Après l'Europe, les États-Unis s'apprêtent à leur tour à affronter une intense vague de chaleur.
Les météorologues annoncent des températures extrêmes sur une grande partie de la côte Est, qui devraient durer jusqu'au week-end prolongé du 4 juillet.
Des températures comprises entre environ 32 °C et 40 °C, associées à une forte humidité, feront grimper l’indice de chaleur local jusqu’à environ 46 °C, a indiqué le National Weather Service (NWS).
Selon l’agence, l’épisode de fortes chaleurs devrait atteindre un pic dans le Midwest et la vallée du Mississippi de mardi à jeudi, avant de se déplacer vers la vallée de l’Ohio et la côte Est jeudi puis durant le week-end.
Elle a averti qu’il y aura « très peu, voire pas du tout, de répit nocturne » face à la chaleur, les températures ne devant chuter que pour se situer dans la vingtaine de degrés la nuit.
« Cette séquence à venir de chaleur record du Midwest à la côte Est sera particulièrement dangereuse », a déclaré le NWS mardi. « Cela est dû non seulement aux températures maximales très élevées en journée, mais aussi à la durée de cet épisode, sur plusieurs jours, et à des minimales matinales qui seront exceptionnellement douces, privant les habitants de répit nocturne. »
Le service a ajouté que de telles vagues de chaleur prolongées comptent parmi les phénomènes météorologiques les plus meurtriers aux États-Unis, car « leurs effets sont moins visibles et s’accumulent avec le temps ».

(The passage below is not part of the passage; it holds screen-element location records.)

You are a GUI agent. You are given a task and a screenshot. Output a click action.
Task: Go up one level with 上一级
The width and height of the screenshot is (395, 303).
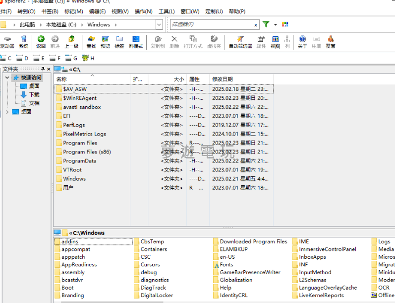[71, 41]
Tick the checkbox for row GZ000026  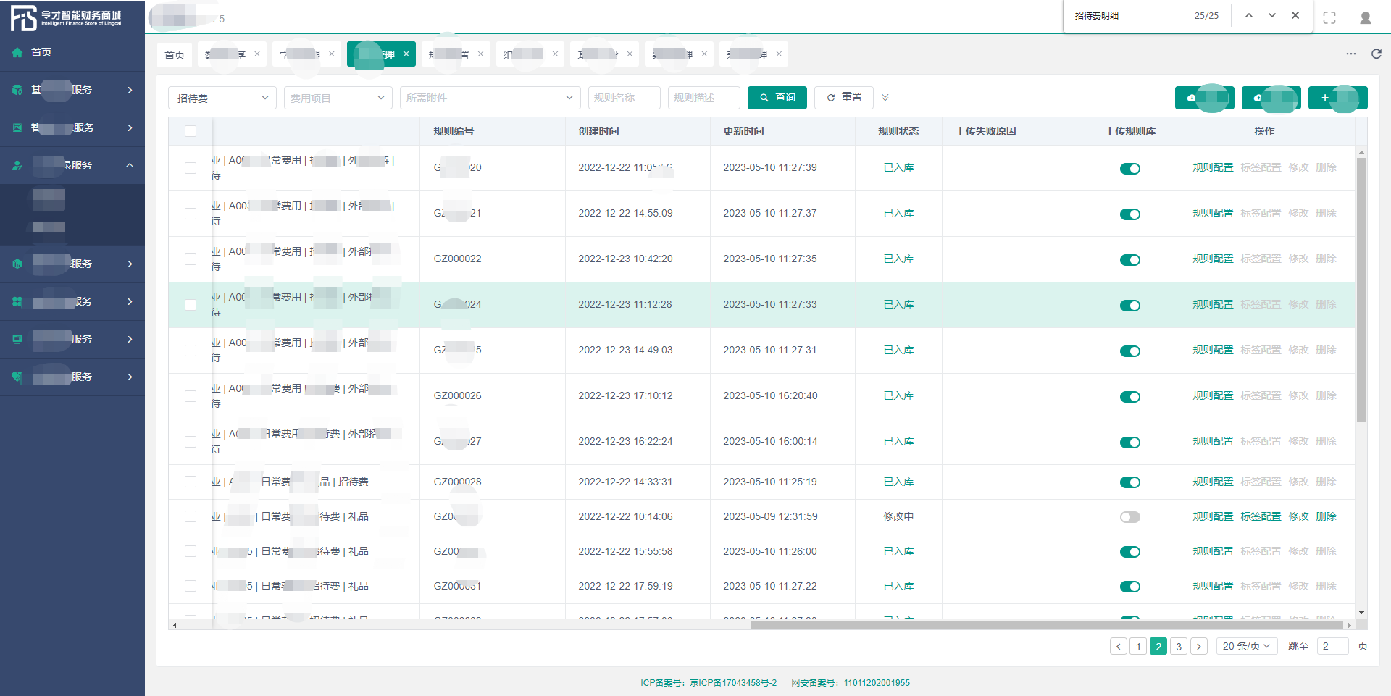coord(191,396)
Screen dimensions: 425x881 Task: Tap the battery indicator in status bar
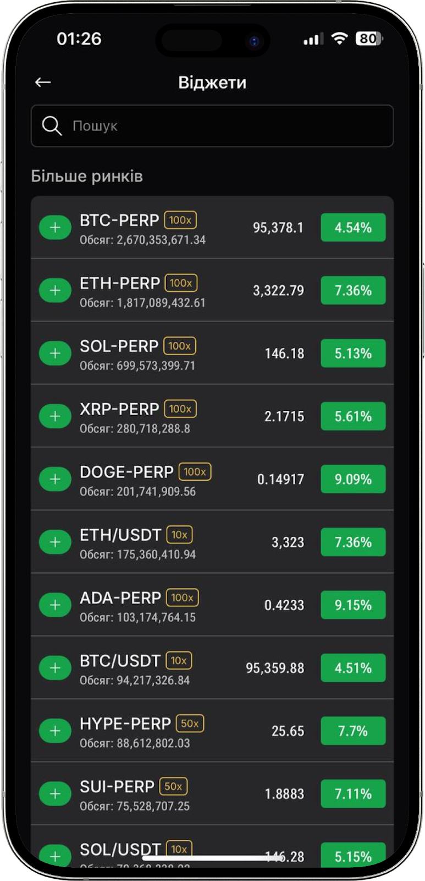368,39
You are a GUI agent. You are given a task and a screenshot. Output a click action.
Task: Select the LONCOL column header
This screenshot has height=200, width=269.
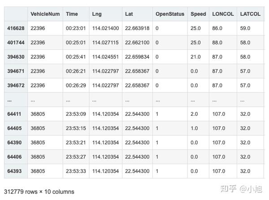(x=223, y=14)
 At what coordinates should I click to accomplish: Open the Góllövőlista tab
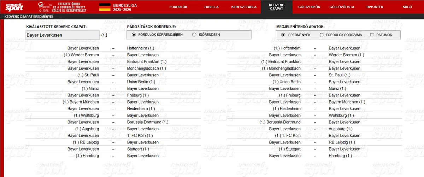(342, 7)
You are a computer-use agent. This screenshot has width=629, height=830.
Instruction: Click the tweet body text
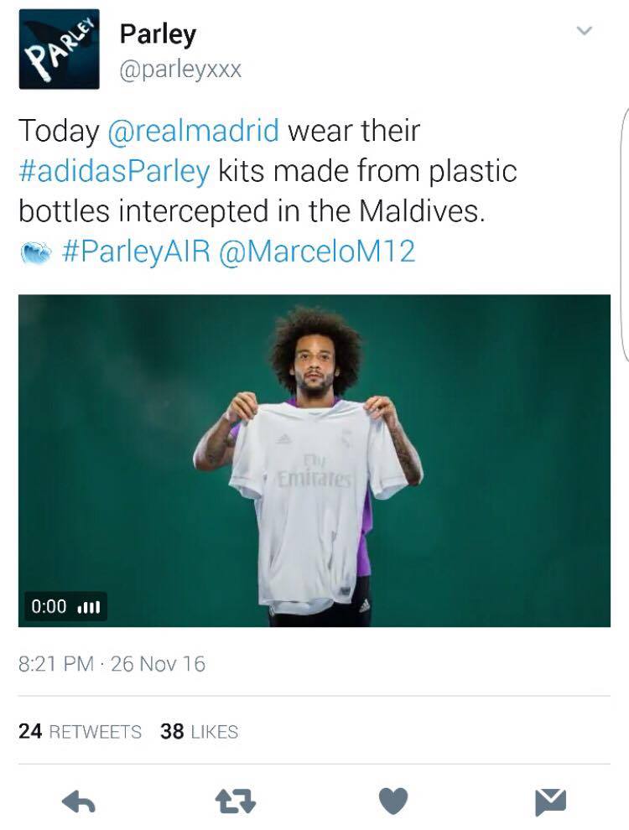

Des phénomènes qui touchent toute la planète
Cette alerte intervient après qu’une vague de chaleur précoce a frappé une grande partie de l’Europe fin juin.
Des régions de France, d’Espagne et d’Allemagne ont dépassé les 40 °C la semaine dernière, exerçant une forte pression sur les services de santé dans un contexte d’explosion des urgences liées à la chaleur.

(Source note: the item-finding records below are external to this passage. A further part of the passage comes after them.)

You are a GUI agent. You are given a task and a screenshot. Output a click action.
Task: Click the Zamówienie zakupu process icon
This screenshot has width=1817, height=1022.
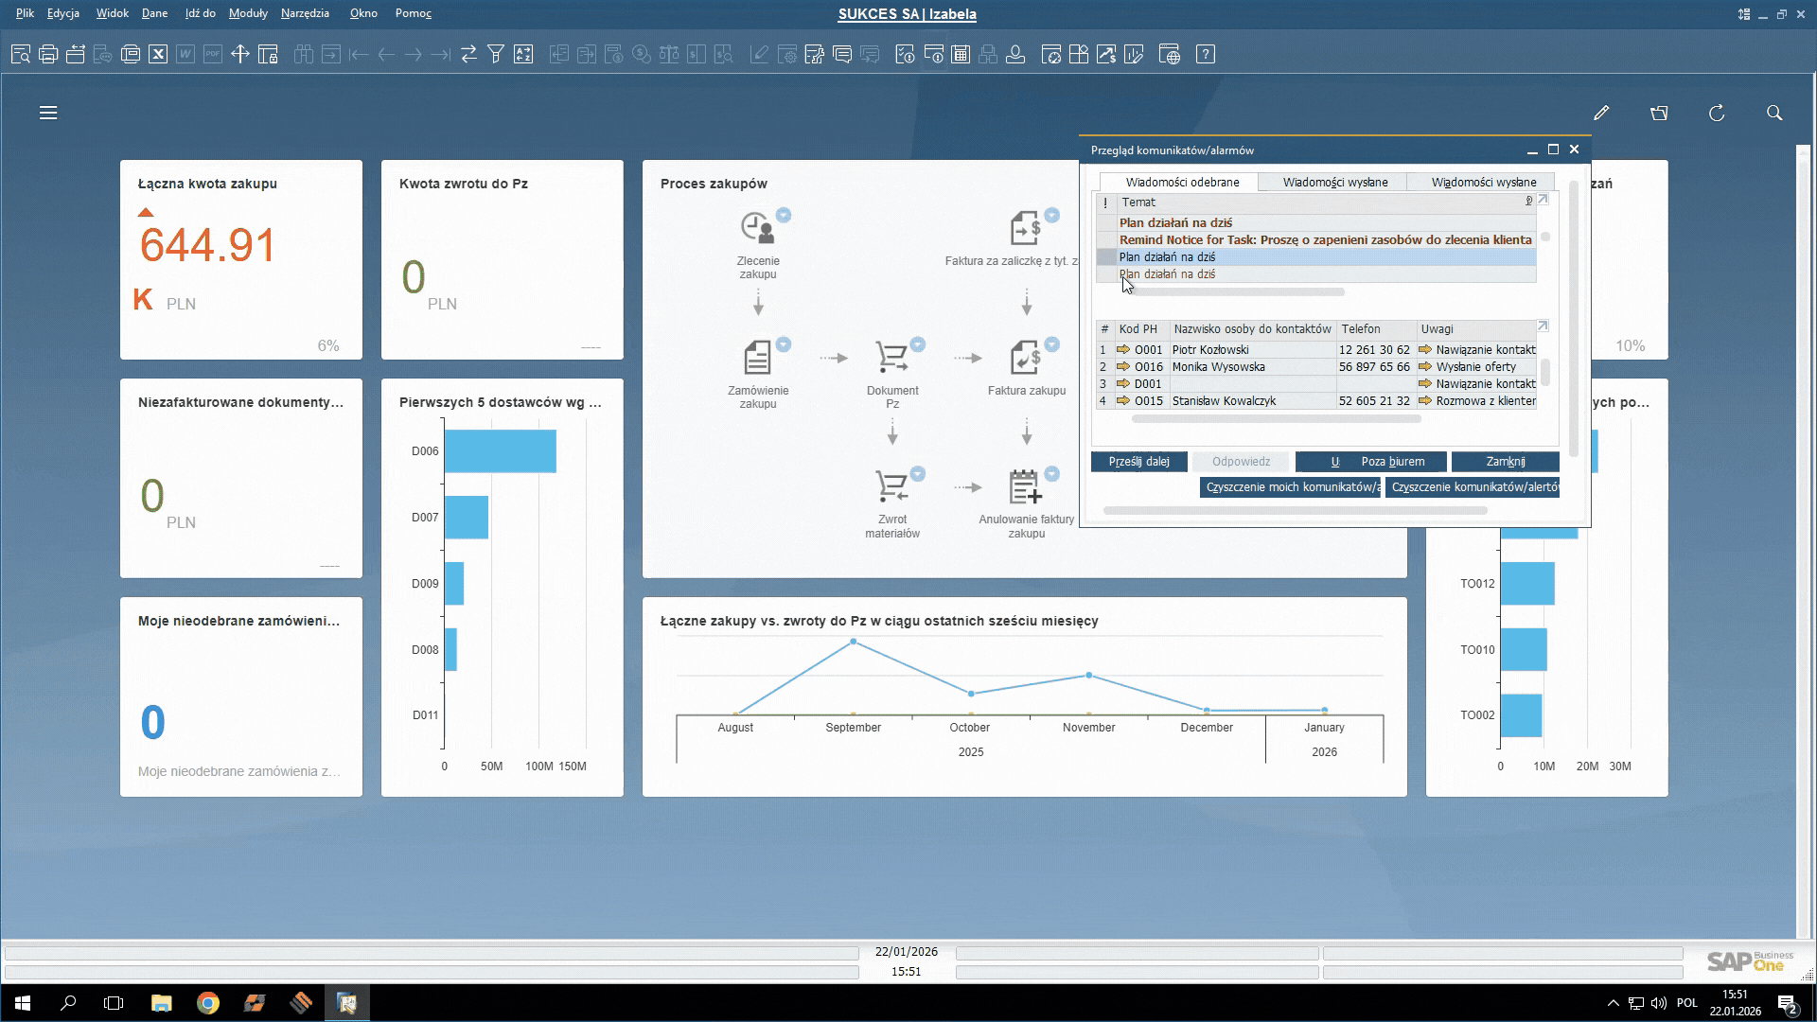[x=757, y=358]
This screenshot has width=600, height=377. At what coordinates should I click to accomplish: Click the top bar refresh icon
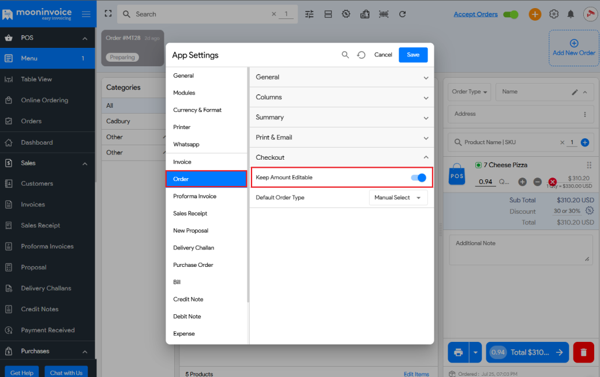(402, 14)
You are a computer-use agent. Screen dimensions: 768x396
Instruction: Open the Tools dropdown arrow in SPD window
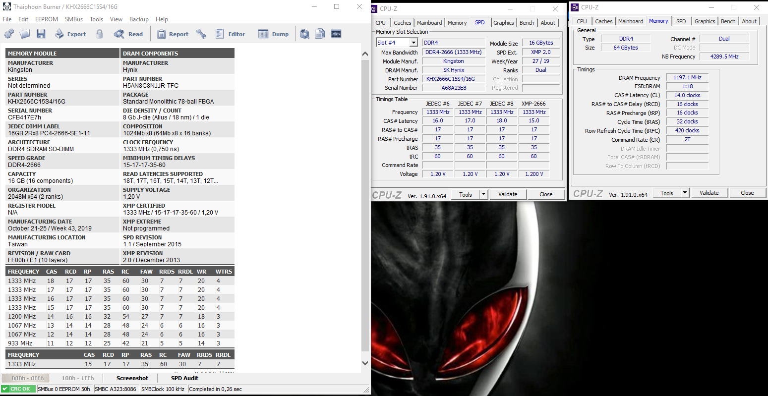coord(483,194)
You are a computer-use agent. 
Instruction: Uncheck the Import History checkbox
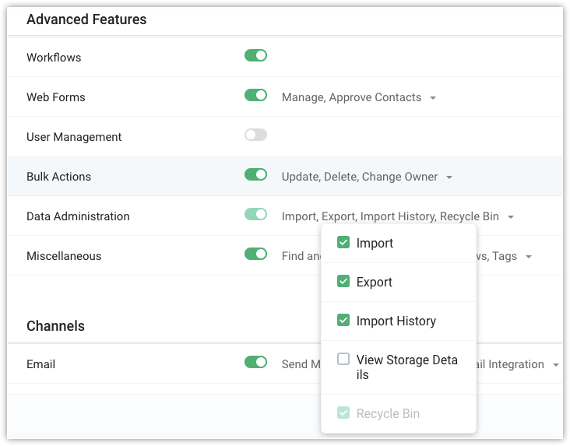click(343, 321)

Tedros Adhanom Ghebreyesus, directeur général de l’Organisation mondiale de la santé (OMS), a annoncé que plus de 1 300 décès supplémentaires enregistrés entre le 21 et le 28 juin en Europe avaient été attribués aux fortes températures.
« Le stress thermique est souvent qualifié de “tueur silencieux”, et les logements, lieux de travail et écoles en Europe n’ont pas été conçus pour de telles températures », a-t-il écrit dans un message sur les réseaux sociaux.

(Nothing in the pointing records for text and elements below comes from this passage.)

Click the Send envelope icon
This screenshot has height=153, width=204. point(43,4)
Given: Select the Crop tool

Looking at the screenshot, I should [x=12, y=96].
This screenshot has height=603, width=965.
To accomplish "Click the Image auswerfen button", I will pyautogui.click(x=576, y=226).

Ghebreyesus a indiqué lundi que l’OMS s’était également associée à la FIFA pour aider à protéger joueurs, encadrement et supporters lors de la Coupe du monde 2026 face aux températures caniculaires attendues aux États-Unis.
Plusieurs rencontres doivent se dérouler dans des villes de la côte Est américaine dans les prochains jours, parfois en pleine après midi. Mais pour l'heure, la FIFA n'a annoncé aucune modification de son calendrier.
L'OMS « soutient l’élaboration de plans d’action, mène des actions de sensibilisation, met en place des systèmes d’alerte précoce, améliore l’accès à l’eau potable et met en œuvre des stratégies de rafraîchissement et une planification adaptée », a-t-il précisé.